A Parigi sfila l’innocenza con i casti tailleur lingerie di Christian Dior e gli abiti in divenire di Lanvin

Parigi riparte da zero, elimina i decori e ripulisce persino le linee per ritrovare l’essenza dello stile. Sottraendo Dior scopre la purezza. Le giacche Bar, tipiche del marchio, si sposano sempre alla virginale biancheria vagamente vittoriana. Così nasce il tailleur-lingerie che accosta, in un gioco di contrasti, i tessuti maschili del blazer al batista di top, culotte e sottovesti smerlate con inserti trasparenti e opachi. «Semplificazioni estreme focalizzate su una femminilità fragile, di antica memoria, ma proiettata nel futuro», sostiene Raf Simons che da tre anni è alla guida artistica della griffe.
Gli opposti si uniscono
E a sottolineare quanto sia importate unire gli opposti per ottenere questo risultato allestisce alla Cour Carré du Louvre un padiglione che è una collina ricoperta di delphinium, illuminata da bracci meccanici che reggono gigantesche luci stroboscopiche. Come a dire che la potenza della natura si sublima con la tecnologia applicata alla ricerca. Rihanna in cappa rosa (testimonial della maison) e Marisa Berenson in tunica di paillettes non resistono alla tentazione di farsi fotografare sullo sfondo della distesa floreale sfumata nelle mille tonalità degli azzurri. Orli plissettati, inserti geometrici di voile e indumenti di taglio militare, si mescolano esplorando un linguaggio estetico fatto di pochi e precisi elementi. Il messaggio? «Meno è meglio».
Abiti del cuore
«Perché i selfie hanno sfrattato lo specchio? Questa mania rischia di depistare le donne che invece dovrebbero scegliere solo gli abiti che le fanno sentire bene con se stesse», Alber Elbaz per Lanvin capta i cambiamenti della società e li traduce in sentimenti da indossare. Così, questa volta, cerca di trasmettere alle clienti l’emozione che si nasconde dietro alla fattura di un capo. Quando nasce sulle teline, quando le sarte lo cuciono lasciando un profumo umano sui fili delle imbastiture, un segno sugli orli non finiti... In pedana escono in “divenire” le gonne da sera in faille e canvas usato per le prove in laboratorio. Incompiute pure le giacche da smoking, gli spolverini in tweed scarnificato e le toilette in pizzo. Poi, non pago, Elbaz mutua una serie di capi scollatissimi, drappeggiati sul corpo, che nascondono una sorpresa: «Un finto corpo, un pudico body di elastico carne che modella il fisico anche di chi non vive di sola insalata. L’escamotage mi è venuto in mente guardando certe mise al limite della decenza sui red carpet», spiega il couturier che si è anche divertito a disegnare una teoria di accessori sugli abiti: ironica polemica sul fatto che le collezioni servano solo a vendere scarpe, collane e profumi. Tutti pezzi «vandalizzati» a pennarello dai suoi scarabocchi naif.
Vedo nudo e non solo
Resetta al limite del nudo Loewe, in un osanna di sottili pantaloni in domopack e pvc trasparente, lo stesso che impacchetta i cubi di pietra nel giardino dell’Unesco dove sfila. Bauletti, boleri e bustini paiono vetrificati. Si portano con maglie a coste e sahariane in camoscio scampanate o con spolverini dai tagli japan. Anche in questo caso i materiali tradizionali del marchio, come la pelle, cercano la complicità di quelli artificiali. Guardando avanti. Almeno fino alla prossima estate che nelle 90 sfilate parigine in programma fino al 7 ottobre, già dai primi giorni, si preannuncia fitta di effetti speciali.
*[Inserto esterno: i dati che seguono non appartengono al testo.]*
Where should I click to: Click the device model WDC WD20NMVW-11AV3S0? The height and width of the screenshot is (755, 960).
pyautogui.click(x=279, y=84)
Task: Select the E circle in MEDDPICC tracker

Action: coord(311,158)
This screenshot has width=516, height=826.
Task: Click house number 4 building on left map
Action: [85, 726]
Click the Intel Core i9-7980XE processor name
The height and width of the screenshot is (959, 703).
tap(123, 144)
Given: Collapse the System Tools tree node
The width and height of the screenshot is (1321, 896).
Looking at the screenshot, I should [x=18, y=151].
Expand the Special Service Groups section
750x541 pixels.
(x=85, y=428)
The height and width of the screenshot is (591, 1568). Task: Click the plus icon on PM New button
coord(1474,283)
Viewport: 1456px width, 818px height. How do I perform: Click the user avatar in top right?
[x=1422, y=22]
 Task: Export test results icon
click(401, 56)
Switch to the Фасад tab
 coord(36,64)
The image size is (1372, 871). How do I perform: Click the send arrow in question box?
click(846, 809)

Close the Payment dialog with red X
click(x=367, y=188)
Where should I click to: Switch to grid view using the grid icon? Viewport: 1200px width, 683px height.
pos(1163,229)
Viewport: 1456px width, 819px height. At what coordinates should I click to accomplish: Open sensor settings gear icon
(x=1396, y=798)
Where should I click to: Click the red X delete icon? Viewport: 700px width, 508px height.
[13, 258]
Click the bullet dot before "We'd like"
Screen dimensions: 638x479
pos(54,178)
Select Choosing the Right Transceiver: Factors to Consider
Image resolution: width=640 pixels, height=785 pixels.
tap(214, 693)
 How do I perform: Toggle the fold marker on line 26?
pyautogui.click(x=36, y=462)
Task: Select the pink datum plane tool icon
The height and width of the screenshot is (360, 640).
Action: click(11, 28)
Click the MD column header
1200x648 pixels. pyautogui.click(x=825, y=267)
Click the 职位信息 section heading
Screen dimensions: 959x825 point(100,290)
Poche storie e molta sperimentazione sono alla base del successo di Miyake che si riconferma vincente sfornando le nuove plissettature cotte al forno. Dove il cotone viene prima spennellato di colla e poi cucinato a 200 gradi. Risultato: un effetto in 3D che – sciolto il collante – regala un soffice movimento a organetto a bluse, gonne e ampi pantaloni. Da buttare in lavatrice senza timore che si rovinino.